Um texto-base, bem equilibrado, tinha sido aprovado para os recursos do pré-sal. Os estados produtores ficavam com 26,5% dos royalties e os municípios confrontantes com 18%. As cidades afetadas por operações de embarque e desembarque levariam 5%. A União ficaria com 20%, os estados não produtores com 22% e todos os demais municípios brasileiros com 8,75%. Mas o relator Henrique Eduardo Alves (PMDB/RN), estranhamente, se disse convencido de que seu "criterioso trabalho" (palavras dele) não devia prevalecer...
Aberta a porteira na "base do governo", a emenda aprovada - contra apenas 72 votos - jogou tudo isso fora.
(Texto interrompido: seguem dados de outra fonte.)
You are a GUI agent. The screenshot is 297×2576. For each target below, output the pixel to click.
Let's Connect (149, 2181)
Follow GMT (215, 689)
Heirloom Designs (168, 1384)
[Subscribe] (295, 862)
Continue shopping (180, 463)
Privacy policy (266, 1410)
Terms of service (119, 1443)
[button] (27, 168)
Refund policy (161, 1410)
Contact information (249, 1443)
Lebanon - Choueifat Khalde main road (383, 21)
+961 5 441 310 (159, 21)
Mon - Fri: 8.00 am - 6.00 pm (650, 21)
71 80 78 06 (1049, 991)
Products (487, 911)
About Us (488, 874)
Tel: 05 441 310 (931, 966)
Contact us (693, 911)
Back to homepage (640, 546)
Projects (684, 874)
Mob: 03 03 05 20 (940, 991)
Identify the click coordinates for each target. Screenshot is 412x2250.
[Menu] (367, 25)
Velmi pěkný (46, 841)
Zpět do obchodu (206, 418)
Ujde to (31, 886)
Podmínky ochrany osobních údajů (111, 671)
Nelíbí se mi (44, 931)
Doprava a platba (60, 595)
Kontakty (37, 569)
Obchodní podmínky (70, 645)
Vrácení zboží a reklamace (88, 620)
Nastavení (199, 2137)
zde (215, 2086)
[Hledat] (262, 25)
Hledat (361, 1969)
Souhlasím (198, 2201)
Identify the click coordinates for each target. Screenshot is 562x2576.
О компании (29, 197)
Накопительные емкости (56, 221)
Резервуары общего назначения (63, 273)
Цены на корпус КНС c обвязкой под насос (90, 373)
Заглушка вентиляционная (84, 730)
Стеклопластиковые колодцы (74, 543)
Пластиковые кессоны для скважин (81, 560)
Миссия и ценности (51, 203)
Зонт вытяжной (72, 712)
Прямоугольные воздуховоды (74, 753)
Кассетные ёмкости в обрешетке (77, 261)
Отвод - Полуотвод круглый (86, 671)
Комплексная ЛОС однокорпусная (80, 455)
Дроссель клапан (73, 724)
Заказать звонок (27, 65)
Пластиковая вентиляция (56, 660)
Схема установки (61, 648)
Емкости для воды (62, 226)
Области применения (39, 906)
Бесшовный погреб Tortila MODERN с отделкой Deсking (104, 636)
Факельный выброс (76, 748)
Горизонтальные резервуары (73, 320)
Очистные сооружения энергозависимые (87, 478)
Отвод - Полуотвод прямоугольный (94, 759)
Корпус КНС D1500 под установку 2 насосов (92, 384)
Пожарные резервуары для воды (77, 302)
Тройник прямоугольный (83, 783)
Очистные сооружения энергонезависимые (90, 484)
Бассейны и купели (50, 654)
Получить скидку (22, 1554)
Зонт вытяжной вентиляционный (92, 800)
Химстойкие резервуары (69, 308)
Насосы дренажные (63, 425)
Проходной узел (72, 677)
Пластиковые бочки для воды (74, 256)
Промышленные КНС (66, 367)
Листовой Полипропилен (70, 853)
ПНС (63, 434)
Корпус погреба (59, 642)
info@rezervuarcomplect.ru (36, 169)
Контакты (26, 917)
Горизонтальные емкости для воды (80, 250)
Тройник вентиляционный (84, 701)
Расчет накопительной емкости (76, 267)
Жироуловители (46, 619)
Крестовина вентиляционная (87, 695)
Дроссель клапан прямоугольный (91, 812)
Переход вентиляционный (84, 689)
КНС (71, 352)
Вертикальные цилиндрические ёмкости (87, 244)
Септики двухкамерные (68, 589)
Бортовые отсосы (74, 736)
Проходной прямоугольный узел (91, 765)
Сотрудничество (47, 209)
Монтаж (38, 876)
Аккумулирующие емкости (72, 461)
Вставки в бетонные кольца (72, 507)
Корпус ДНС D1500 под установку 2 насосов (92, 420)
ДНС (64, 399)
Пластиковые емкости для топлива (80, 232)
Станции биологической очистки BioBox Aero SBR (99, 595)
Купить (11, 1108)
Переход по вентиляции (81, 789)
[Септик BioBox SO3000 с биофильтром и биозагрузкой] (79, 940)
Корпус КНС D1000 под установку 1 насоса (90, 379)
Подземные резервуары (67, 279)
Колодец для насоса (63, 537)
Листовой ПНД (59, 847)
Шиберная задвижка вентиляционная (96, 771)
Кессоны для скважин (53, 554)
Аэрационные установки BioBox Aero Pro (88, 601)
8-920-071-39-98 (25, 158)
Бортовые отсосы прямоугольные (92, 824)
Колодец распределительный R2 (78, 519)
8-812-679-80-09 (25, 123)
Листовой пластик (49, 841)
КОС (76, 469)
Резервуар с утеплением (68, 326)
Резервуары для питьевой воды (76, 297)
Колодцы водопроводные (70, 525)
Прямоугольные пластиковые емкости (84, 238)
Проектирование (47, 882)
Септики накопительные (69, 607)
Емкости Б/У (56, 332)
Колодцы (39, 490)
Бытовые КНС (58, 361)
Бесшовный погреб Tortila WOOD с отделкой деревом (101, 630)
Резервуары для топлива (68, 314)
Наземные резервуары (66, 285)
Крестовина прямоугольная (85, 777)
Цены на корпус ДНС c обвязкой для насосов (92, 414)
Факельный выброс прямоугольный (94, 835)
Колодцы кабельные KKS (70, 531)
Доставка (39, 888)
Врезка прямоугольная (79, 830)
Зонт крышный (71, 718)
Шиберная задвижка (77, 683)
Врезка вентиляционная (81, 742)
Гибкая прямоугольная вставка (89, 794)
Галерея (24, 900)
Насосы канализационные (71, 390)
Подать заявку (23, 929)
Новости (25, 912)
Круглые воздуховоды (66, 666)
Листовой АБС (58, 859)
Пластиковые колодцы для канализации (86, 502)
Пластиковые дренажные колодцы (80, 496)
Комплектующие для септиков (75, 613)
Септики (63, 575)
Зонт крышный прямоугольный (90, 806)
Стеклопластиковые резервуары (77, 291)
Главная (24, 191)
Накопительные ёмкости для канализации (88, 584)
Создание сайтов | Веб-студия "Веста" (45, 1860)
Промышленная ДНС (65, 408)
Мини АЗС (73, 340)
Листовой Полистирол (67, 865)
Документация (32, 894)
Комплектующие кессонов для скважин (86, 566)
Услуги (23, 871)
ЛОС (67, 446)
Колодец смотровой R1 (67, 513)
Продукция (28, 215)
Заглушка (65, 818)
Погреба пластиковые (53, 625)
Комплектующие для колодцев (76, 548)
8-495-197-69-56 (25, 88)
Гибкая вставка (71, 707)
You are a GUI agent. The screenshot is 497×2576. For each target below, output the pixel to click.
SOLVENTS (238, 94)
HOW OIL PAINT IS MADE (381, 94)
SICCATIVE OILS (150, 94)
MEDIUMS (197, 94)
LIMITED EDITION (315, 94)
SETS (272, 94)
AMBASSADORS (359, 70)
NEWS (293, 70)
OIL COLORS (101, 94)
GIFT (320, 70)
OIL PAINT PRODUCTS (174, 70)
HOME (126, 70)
Alegando o interesse nacional, deputados do Brasil inteiro - exceto os do Rio (apesar de um voto favorável e quatro ausências), do Espírito Santo e alguns de SP - colocaram na lei, a ser ratificada ou não pelo Senado e sancionada ou não pelo presidente da República, que todos os royalties do petróleo do pós-sal e do pré-sal, para além da parte da União, serão divididos igualmente entre estados e municípios (50% para cada ente), através dos seus Fundos de Participação (FPE e FPM). Posição sincera de diversos, demagógica de outros, sedutora para quase todos!
O princípio da compensação para estados e municípios confrontantes e produtores foi para o lixo: "recursos que o petróleo gera são de todo o país!" - era o discurso empolgante e repetido. Um deputado chegou a dizer que aquela votação era "a mais importante do século"!  A valer isso, vamos então aprovar uma nova repartição, rigorosamente igualitária para todos os estados e municípios do país, das riquezas provenientes dos minérios de Minas, dos recursos hídricos da Amazônia, do turismo ecológico do Pantanal ... Enquanto isso, a sangria do pagamento de juros da dívida (36% do Orçamento de 2009), do sistema tributário injusto e da corrupção continuam.
O mais grave é a incidência imediata da nova distribuição sobre áreas já licitadas pelo atual regime de concessão. As prefeituras e os estados que têm planejamento a partir da expectativa de receitas sofreram um duríssimo golpe.  No Rio de Janeiro, a capital perderá mais de R$ 20 milhões, já no ano que vem - se a emenda for, afinal, aprovada. Outros municípios serão "garfados" fortemente, como Campos (68% de seus recursos orçamentários derivados do petróleo), São João da Barra (81%), Rio das Ostras (67%), Casimiro de Abreu (53%), Búzios (49%) e Macaé (44%). O estado, que produz 85% do petróleo nacional, perderá nada menos que R$ 4,7 bilhões, 95% a menos do recebido hoje, ficando com apenas um milésimo da riqueza aqui gerada! Baque violento, por exemplo, no Fundo de Previdência, que paga - precariamente - os nossos 220 mil aposentados.
Os recursos do petróleo precisam sempre ser utilizados de forma honesta, para atender as reais necessidades da população, o que nem sempre acontece. Mas aí já é outra batalha, que devemos travar com igual intensidade.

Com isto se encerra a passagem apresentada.